Storing files on public cloud services is one of the most secure ways to protect your data, so long as you actually secure it.
A contractor working for Verizon exposed 14 million customer records, including phone numbers and PINs that would grant account access, after leaving the data unprotected on one of Amazon Web Services’ servers, ZDNet reported Wednesday. That contractor, who is most likely no longer working for Nice Systems, set up an AWS S3 server to store the records as part of a project they were working on for Verizon, but left the information “downloadable by anyone with the easy-to-guess web address,” according to ZDNet.
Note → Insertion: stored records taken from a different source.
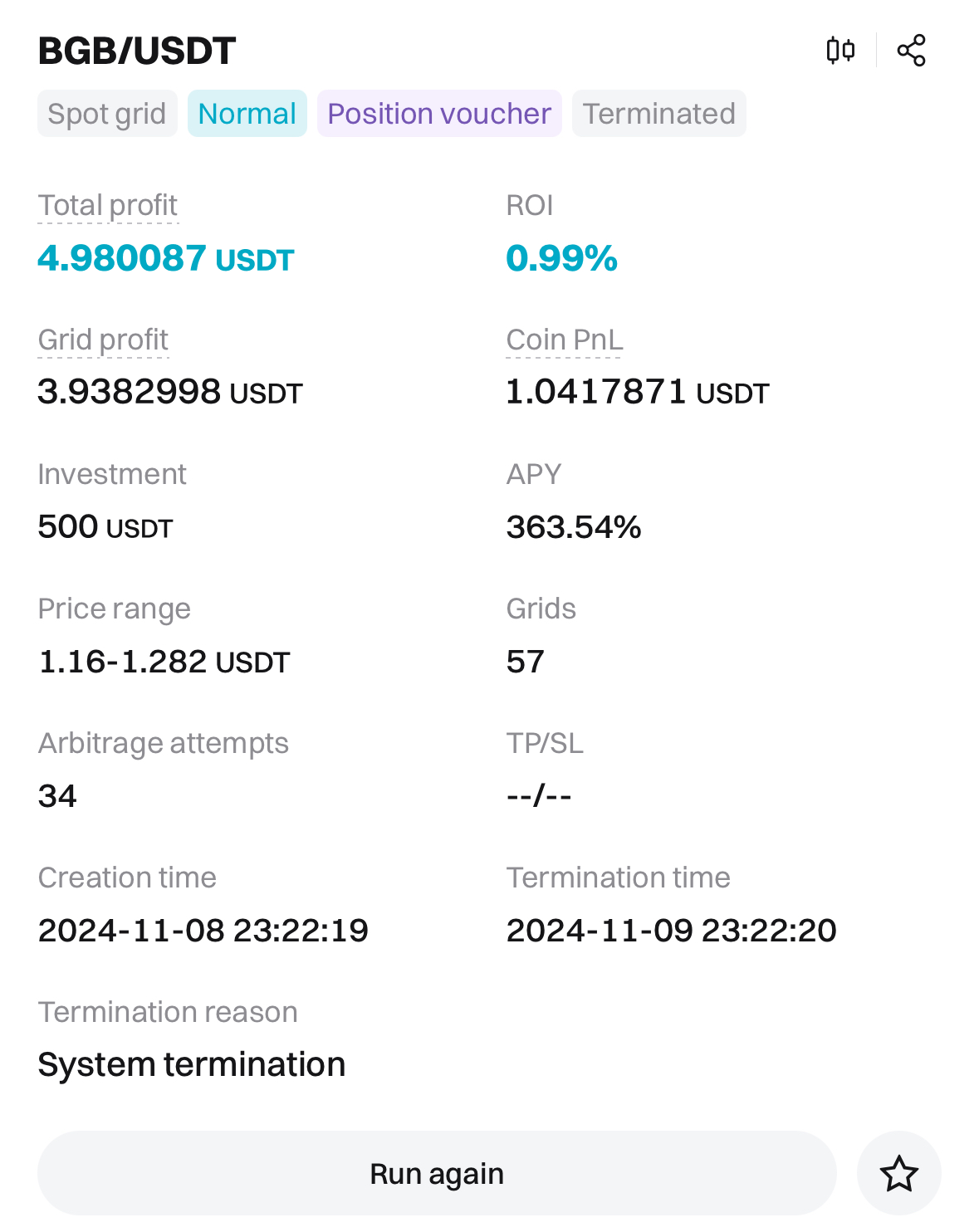Click the APY value 363.54%
Image resolution: width=979 pixels, height=1232 pixels.
574,526
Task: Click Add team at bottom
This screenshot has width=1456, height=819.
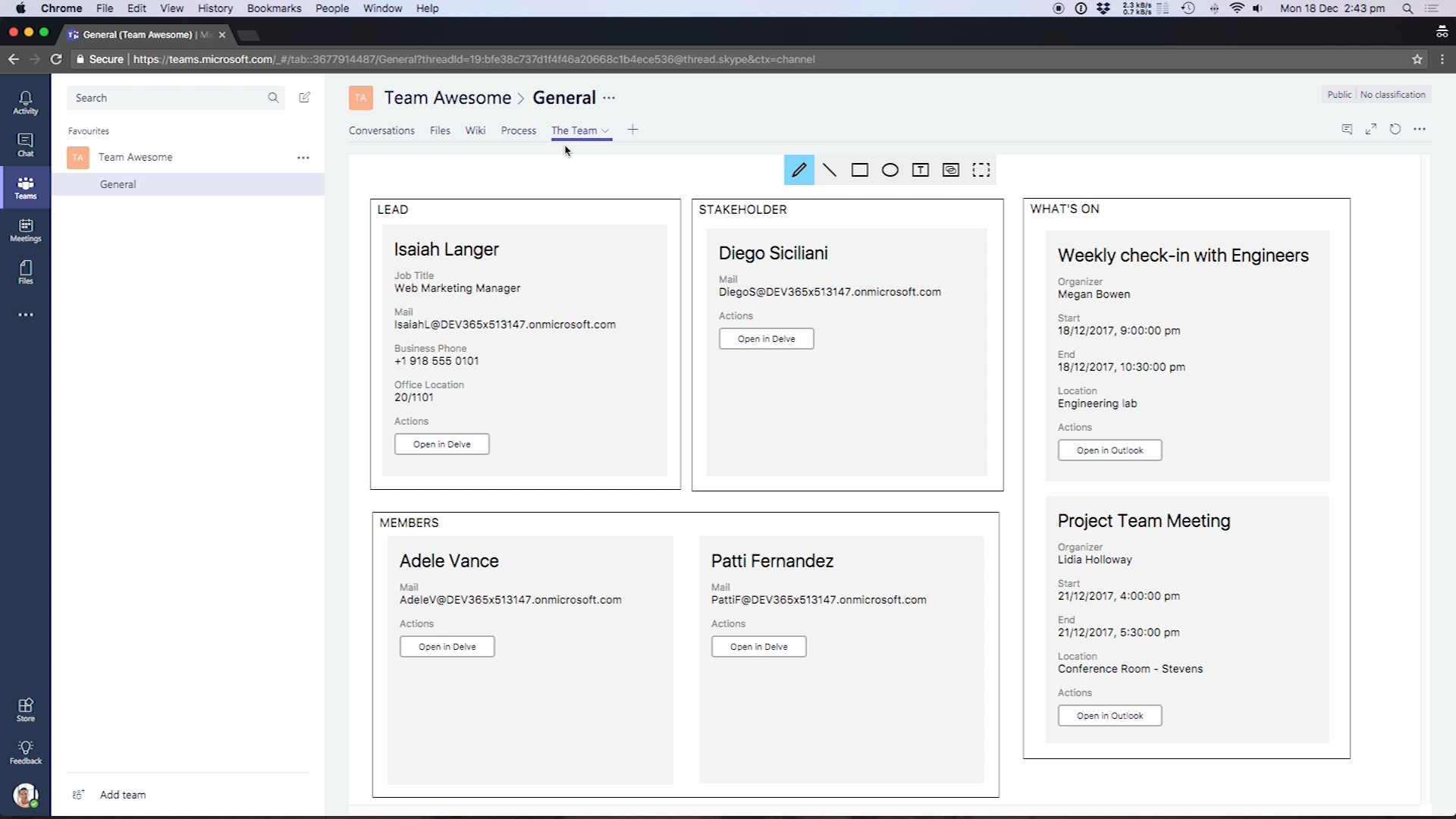Action: [x=122, y=795]
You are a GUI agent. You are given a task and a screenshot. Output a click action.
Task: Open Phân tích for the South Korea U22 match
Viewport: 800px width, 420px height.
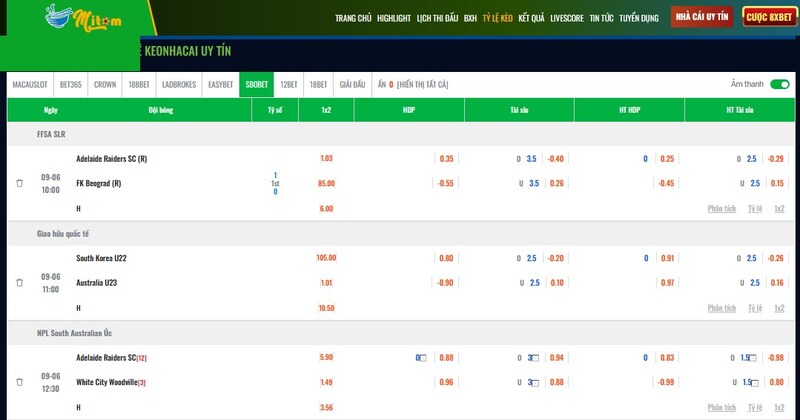tap(721, 308)
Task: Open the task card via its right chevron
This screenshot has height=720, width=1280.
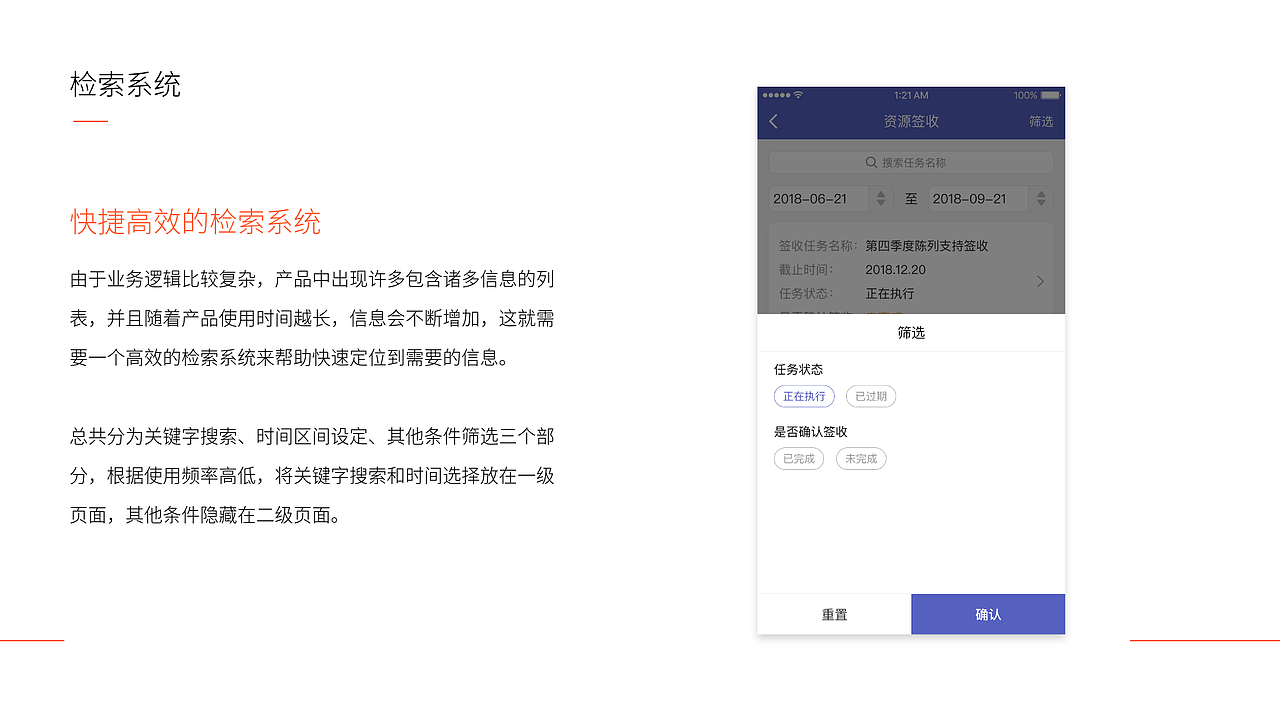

If you listen to cloud vendors talk about cloud security, you’ll almost always hear them say something along the lines of “cloud security is a two-way street.” It’s part of the social compact of cloud computing: cloud vendors like AWS, Microsoft, and Google can afford to hire the best security talent in the industry, which your company can’t do, but in exchange for having access to that talent, cloud computing customers need to take a few basic precautions.
When you set up an S3 account and “bucket” (the term AWS uses for file storage), AWS actually sets the default permissions for that file as private, which means whoever left the records exposed had to override that default setting. There certainly are reasons why a contractor would want to grant access to these records to at least a few people, but it’s hard to think of a valid reason why a contractor would need to expose customer data to the entire world.
Verizon told ZDNet that it believes no one actually accessed the data, and the data didn’t contain truly sensitive information like social security numbers or bank accounts, but it’s a wake-up call to anyone using cloud storage. After all, you can’t blame ADT after your house gets robbed because you forgot to turn on the alarm and left the doors unlocked.